Theiling Online    Sitemap    Conlang Mailing List HQ   

Re: Um...help with unicode?

From:Herman Miller <hmiller@...>
Date:Monday, November 4, 2002, 4:07
On Mon, 4 Nov 2002 02:16:55 +0000, Mat McVeagh <matmcv@...> wrote:

>Encoding systems are originally based around character sets (i.e. new >encoding systems were devised to cover character sets that previous ones >didn't). But with Unicode the idea is to have one single encoding system >that covers all character sets - laudable. > >But it seems a lot of things can't or don't use Unicode. So if we use >Unicode will it always work? I.e., will we be able to read what other people >are writing, and vice versa? If not, how do you get around it?
If you're talking about email, you're pretty much limited to ASCII, or if you're lucky, ISO 8859-1. People do use other character sets (I regularly get spam in Korean, for instance), but not every email program will be able to see them, so it's best to avoid them. I managed to figure out how to get Agent to read Esperanto and Turkish, but most people probably won't bother trying. As far as the web goes, it's not hard to find Unicode-compatible browsers these days (my preferred browser is Mozilla). See the "Unicode Support in Your Browser" page at http://home.att.net/~jameskass/ (also the home of the Code2000 and Code2001 fonts) for some info on using Unicode on the web. For other uses, it really depends on the program. Some programs can only handle 8-bit text regardless of what operating system they're running on. For other programs, like Notepad, it depends on the operating system; Notepad does handle Unicode in some versions of Windows, but not others. Even the programs that do support Unicode often only support the "easy" character sets (like Latin or Chinese), and not the more complicated ones (the right-to-left scripts, or ones with complicated ligatures). And even with the Latin script, software has a long way to go before we can put arbitrary combinations of diacritics on any character; pretty much the only characters that are safe to use are the precomposed Latin-1 and Latin Extended-A characters, plus the extra characters needed for Pinyin and Vietnamese. (This does have some relevance to conlanging: the spelling of Lindiga, as well as the romanization of all my other recent langs, was designed with the limitations of typical Windows fonts in mind. So I use a dot under the vowel to distinguish [e] from [E], [o] from [O], and a circumflex for vowel length, because the combination of e or o with a dot and a circumflex is found in Vietnamese. I also use cedillas or commas instead of dots for retroflex consonants on my web pages, since typical Windows fonts don't include the characters with dots under them, but in my own documentation I use the dots under the characters.)

THE DATA:

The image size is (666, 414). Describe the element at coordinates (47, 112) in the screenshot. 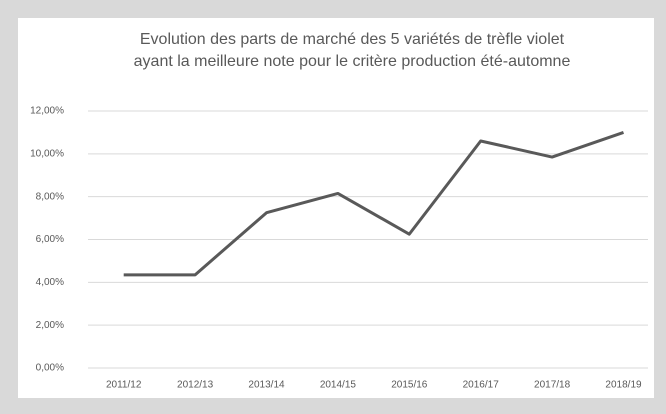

TO-DO ITEM:
Please list every application program named in the mailing list reply, leaving out operating systems and fonts.

REPLY TO THE TASK:
Agent, Mozilla, Notepad